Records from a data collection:

━━━

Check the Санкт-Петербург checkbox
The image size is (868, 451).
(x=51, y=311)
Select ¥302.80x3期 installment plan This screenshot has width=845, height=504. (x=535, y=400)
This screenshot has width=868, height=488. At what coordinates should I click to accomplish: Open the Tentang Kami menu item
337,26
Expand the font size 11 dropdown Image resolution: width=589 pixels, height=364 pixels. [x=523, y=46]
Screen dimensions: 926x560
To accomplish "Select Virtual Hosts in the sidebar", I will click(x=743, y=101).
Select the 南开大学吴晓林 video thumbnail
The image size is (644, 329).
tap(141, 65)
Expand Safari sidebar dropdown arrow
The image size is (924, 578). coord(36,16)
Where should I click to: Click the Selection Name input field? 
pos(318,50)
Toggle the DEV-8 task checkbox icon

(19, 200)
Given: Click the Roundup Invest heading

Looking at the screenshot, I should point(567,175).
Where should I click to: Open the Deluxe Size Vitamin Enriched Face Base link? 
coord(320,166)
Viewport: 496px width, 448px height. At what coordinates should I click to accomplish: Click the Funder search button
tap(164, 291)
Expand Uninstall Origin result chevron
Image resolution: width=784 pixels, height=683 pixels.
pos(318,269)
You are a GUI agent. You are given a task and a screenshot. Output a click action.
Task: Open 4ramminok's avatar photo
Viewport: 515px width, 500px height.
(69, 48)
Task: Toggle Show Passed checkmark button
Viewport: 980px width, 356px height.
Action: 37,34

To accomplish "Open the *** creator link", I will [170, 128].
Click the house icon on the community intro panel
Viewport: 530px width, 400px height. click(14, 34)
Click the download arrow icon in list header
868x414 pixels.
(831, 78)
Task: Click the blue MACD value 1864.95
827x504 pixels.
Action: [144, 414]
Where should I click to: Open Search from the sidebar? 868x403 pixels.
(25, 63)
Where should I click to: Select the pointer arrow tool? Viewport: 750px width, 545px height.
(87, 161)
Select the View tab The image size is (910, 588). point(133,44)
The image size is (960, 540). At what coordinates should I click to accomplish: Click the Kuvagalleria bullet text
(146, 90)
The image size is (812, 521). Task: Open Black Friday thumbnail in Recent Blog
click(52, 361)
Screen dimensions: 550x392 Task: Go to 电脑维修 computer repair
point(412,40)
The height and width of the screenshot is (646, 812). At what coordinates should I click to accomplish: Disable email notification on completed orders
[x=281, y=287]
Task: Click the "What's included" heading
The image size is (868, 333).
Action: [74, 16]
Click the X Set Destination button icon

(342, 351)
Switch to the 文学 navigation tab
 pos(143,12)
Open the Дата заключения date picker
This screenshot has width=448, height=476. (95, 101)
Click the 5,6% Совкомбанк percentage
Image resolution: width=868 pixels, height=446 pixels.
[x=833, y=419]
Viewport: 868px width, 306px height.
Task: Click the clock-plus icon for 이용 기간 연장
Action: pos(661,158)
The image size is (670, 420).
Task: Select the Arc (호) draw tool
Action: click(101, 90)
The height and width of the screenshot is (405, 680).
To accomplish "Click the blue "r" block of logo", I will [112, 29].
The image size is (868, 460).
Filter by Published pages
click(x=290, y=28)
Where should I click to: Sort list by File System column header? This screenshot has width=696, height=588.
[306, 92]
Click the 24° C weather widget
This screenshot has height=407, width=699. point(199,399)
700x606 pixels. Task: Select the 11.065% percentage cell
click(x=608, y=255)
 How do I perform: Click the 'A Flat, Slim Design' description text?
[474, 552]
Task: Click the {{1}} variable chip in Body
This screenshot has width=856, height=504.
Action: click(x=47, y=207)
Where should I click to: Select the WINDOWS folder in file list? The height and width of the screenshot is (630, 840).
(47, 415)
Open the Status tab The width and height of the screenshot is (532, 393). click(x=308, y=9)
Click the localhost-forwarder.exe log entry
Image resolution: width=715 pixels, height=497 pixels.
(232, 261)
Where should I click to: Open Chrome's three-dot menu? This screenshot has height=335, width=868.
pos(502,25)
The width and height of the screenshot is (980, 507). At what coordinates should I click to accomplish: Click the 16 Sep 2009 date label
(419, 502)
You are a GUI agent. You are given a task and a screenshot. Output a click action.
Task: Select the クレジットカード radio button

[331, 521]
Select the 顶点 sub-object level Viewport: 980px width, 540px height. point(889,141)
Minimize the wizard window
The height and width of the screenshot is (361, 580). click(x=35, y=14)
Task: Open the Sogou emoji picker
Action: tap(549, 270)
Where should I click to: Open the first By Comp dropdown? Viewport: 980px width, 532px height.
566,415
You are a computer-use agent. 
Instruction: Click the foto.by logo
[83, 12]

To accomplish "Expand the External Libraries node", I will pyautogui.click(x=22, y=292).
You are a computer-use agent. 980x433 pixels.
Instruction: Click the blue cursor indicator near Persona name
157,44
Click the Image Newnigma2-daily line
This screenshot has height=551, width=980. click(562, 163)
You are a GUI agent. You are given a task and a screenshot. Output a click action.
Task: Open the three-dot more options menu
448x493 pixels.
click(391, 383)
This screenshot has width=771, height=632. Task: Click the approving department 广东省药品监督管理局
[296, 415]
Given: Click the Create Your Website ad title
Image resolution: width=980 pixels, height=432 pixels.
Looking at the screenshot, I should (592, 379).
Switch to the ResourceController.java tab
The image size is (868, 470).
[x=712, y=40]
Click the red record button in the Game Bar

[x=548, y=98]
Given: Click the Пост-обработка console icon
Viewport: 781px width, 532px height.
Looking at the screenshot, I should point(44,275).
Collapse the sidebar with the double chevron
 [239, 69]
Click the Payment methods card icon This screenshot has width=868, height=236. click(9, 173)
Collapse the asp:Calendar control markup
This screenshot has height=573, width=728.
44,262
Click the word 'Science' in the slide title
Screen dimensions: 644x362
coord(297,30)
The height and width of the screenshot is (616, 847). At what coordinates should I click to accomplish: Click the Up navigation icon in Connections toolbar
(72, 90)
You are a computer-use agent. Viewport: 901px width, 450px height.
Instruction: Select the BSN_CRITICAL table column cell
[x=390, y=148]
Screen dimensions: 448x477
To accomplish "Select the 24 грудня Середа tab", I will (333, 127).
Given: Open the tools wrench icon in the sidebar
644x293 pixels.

━━━

Work to complete. Tell me how many lines of the records include the word "will", and say nothing else.

Written solution. 5